Jon Katz
The best guide yet on a subject of central importance to anyone interested in the future of media.... historically significant. —SlashDot
Douglas Rushkoff
This book may be the Primary Source for years to come. —author of Coercion : Why We Listen to What 'They' Say
Sara Diamond
[O]f great value to novices to the field and to serious theorists and educators....testimony to the human imagination.
Annick Bureaud
Not 'just another reader' but a key source book in the field of art, science and technology history... excellent in all respects. —Leonardo
Wired
An evocative whirlwind tour through 100 years of work [of] artists and scientists [in] the field of computer-human interaction... Excellent.
Boston Globe
[A]n important book....For anyone who wants to know where multimedia technology is going,or where it has been.
Publishers Weekly
"What we need is a computer that isn't labor-saving but that increases the work for us to do, that... turns us... not `on' but into artists," writes John Cage in his essay in Multimedia: From Wagner to Virtual Reality, edited by Randall Packer and Ken Jordan, with a foreword (and an excerpt) by William Gibson. Surveying various artistic disciplines, the editors uncover the intersections of the avant-garde and strict computer science with inclusions like Tim Berners-Lee's 1980s prospectus for the World Wide Web, titled "Information Management: A Proposal," and ignored by his colleagues until he made the software, and his fortune, independently. Contributors include Bauhaus luminary L szl Moholy-Nagy, Cage prot g and performance artist Nam June Paik, and artist Lynn Hershman. Photos and illus. (Norton, $26.95 416p ISBN 0-393-04979-5; Apr.) Copyright 2001 Cahners Business Information.
Booknews
An anthology of 32 reprinted short pieces demonstrate collaborations between art and science, mostly since World War II, but also back into the 19th century. Many are manifestos by artists in a wide range of media. The arrangement is not chronological, but by the thematic integration, interactivity, hypermedia, immersion, and narrativity. Annotation c. Book News, Inc., Portland, OR (booknews.com)
Kirkus Reviews
A comprehensive and ambitious anthology chronicling the history of "the multimedia revolution." With this collection, multimedia experts Packer and Jordan present a sampling of seminal articles by the artists, writers, scientists, musicians, and architects who engineered the 20th century's communication revolution. Each of these authors, from composer Richard Wagner to multimedia artist Nam June Paik, Douglas Engelbart (inventor of the mouse, windows, and e-mail), and beat writer William Burroughs, envisioned modes of artistic expression that penetrated "the fourth wall" dividing art from audience.

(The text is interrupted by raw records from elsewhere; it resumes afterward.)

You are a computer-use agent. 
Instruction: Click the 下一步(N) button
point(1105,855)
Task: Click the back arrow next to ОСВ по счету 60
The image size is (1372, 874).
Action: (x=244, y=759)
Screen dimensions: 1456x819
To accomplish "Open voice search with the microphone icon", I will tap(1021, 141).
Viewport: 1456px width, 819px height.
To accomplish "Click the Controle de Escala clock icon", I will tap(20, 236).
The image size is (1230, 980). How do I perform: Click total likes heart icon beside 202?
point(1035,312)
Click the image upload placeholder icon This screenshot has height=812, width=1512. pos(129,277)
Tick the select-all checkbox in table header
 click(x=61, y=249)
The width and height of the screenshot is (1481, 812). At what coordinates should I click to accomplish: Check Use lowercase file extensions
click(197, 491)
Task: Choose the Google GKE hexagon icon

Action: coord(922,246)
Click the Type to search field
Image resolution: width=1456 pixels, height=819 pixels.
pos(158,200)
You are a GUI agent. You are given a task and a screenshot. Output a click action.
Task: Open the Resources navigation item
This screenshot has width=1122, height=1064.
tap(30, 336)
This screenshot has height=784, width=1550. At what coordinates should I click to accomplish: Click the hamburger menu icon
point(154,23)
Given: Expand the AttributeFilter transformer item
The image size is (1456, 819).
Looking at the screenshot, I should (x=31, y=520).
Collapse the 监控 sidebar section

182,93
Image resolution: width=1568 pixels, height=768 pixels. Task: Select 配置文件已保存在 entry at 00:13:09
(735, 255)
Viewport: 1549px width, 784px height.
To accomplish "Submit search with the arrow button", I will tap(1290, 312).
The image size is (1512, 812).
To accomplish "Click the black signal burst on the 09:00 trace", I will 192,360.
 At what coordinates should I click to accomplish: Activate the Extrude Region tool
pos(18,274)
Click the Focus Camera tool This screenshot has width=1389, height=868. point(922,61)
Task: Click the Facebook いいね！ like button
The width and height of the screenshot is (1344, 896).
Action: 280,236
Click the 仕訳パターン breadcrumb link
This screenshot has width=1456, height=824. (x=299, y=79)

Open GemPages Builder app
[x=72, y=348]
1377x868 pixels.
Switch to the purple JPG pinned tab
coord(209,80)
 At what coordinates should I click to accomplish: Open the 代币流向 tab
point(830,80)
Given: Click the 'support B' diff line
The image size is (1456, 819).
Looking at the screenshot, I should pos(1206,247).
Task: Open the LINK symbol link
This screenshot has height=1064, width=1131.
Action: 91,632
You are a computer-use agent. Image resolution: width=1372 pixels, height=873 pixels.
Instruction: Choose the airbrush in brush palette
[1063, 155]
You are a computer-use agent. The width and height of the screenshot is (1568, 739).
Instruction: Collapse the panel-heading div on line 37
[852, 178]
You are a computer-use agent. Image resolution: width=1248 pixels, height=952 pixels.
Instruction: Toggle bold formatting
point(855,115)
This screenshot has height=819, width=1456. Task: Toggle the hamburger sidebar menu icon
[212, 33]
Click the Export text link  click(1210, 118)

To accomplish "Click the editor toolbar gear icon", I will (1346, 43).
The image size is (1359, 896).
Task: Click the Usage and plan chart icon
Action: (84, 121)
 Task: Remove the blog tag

Each imagined new modes of synthesis or communication that would enable people actively to engage with art, literature, music, and vast stores of information in their everyday lives. Most of these visionaries believed that technology was the key to their efforts—that computers could transform the passive appreciation of art into an active, participatory discourse. Many of these works are very technical, and most require a basic understanding of contemporary debates in art and science. The editors have done readers the invaluable service of providing pithy, astute, contextual summaries of each essay so that readers can pick and choose from among them. In fact, picking and choosing is an appropriate way to read this collection, since Ted Nelson (who coined the terms "hypertext" and "hypermedia" in 1963), William Gibson (to whom we owe the term "cyberspace"), and many others believed that nonlinear reading and writing are ideal (because these forms better mirror the nonlinear workings of the human mind). Gems include Vannevar Bush's 1945 Atlantic Monthly essay that led to the development ofthe "hyperlink," Tim Berners-Lee's 1989 proposal for a decentralized information network that was the foundation for the development of the World Wide Web, media artist Lynn Hershman's description of her groundbreaking multimedia projects, and Marcos Novak's piece about virtual architecture in cyberspace. An unusual exploration of a quiet revolution that changed the world.